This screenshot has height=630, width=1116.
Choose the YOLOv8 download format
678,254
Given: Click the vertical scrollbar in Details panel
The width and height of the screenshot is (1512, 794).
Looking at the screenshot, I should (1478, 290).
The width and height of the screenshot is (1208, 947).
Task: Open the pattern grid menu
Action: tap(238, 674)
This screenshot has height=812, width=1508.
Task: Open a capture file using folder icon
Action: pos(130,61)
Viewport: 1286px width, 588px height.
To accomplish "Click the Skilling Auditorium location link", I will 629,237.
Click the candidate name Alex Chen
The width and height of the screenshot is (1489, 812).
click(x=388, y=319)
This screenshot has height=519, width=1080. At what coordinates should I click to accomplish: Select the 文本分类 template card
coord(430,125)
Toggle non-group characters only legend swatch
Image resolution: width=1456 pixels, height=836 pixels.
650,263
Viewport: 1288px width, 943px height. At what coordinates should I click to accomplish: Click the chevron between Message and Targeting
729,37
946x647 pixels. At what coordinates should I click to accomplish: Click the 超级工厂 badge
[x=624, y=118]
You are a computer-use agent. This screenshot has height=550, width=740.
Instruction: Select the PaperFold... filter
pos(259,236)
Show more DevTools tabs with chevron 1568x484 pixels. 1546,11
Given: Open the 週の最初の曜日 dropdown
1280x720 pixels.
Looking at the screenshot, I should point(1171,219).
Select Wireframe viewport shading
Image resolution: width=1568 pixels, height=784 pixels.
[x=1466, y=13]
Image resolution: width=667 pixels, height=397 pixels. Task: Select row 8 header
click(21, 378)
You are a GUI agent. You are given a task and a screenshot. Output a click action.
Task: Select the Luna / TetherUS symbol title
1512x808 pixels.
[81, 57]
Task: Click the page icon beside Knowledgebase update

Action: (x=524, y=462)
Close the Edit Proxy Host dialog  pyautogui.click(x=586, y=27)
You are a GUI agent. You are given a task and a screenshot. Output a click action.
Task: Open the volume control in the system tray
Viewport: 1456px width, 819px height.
----
**EXERCISE DIRECTIONS**
Give the lines between the one holding "Given: Click the" and the one holding "click(x=388, y=319)", inclusive, as a Markdown table with the columns Row and Line. Number each line and leave out any blank lines.

**OUTPUT**
| Row | Line |
|---|---|
| 1 | Given: Click the vertical scrollbar in Details panel |
| 2 | The width and height of the screenshot is (1512, 794). |
| 3 | Looking at the screenshot, I should (1478, 290). |
| 4 | The width and height of the screenshot is (1208, 947). |
| 5 | Task: Open the pattern grid menu |
| 6 | Action: tap(238, 674) |
| 7 | This screenshot has height=812, width=1508. |
| 8 | Task: Open a capture file using folder icon |
| 9 | Action: pos(130,61) |
| 10 | Viewport: 1286px width, 588px height. |
| 11 | To accomplish "Click the Skilling Auditorium location link", I will 629,237. |
| 12 | Click the candidate name Alex Chen |
| 13 | The width and height of the screenshot is (1489, 812). |
| 14 | click(x=388, y=319) |